→ **Material for the task**
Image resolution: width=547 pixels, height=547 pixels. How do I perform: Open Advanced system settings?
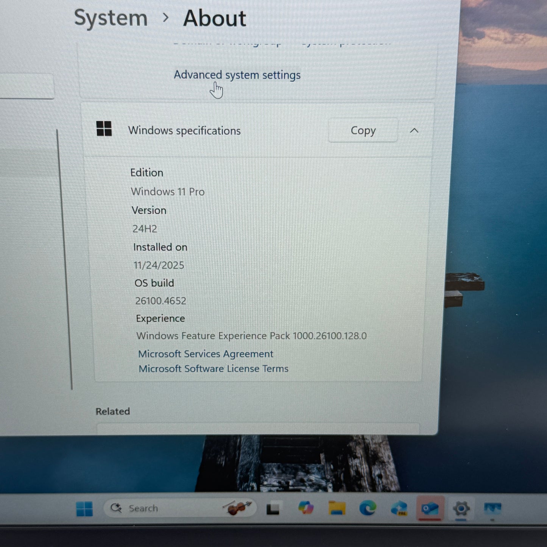(x=237, y=75)
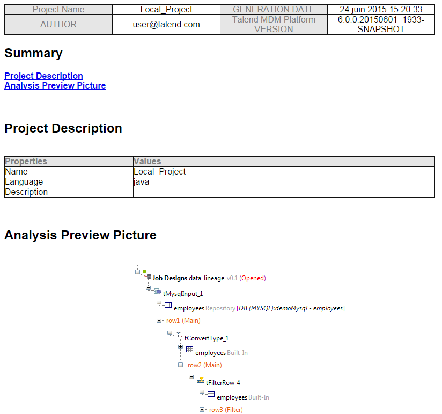Screen dimensions: 442x414
Task: Expand the employees Repository schema node
Action: click(159, 302)
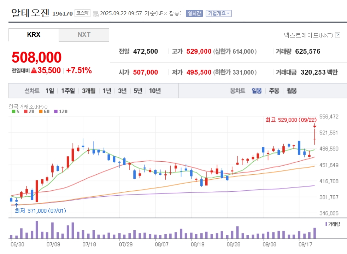Select the KRX tab
This screenshot has width=347, height=254.
(34, 35)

→ **Requirement**
Exclude all images and restate the records above word for word.

→ **Exercise solution**
Image resolution: width=547 pixels, height=547 pixels. How do I perform: Open Advanced system settings?
(x=237, y=75)
Screen dimensions: 442x414
Task: Expand the employees Repository schema node
Action: click(159, 302)
Select the KRX tab
This screenshot has width=347, height=254.
(34, 35)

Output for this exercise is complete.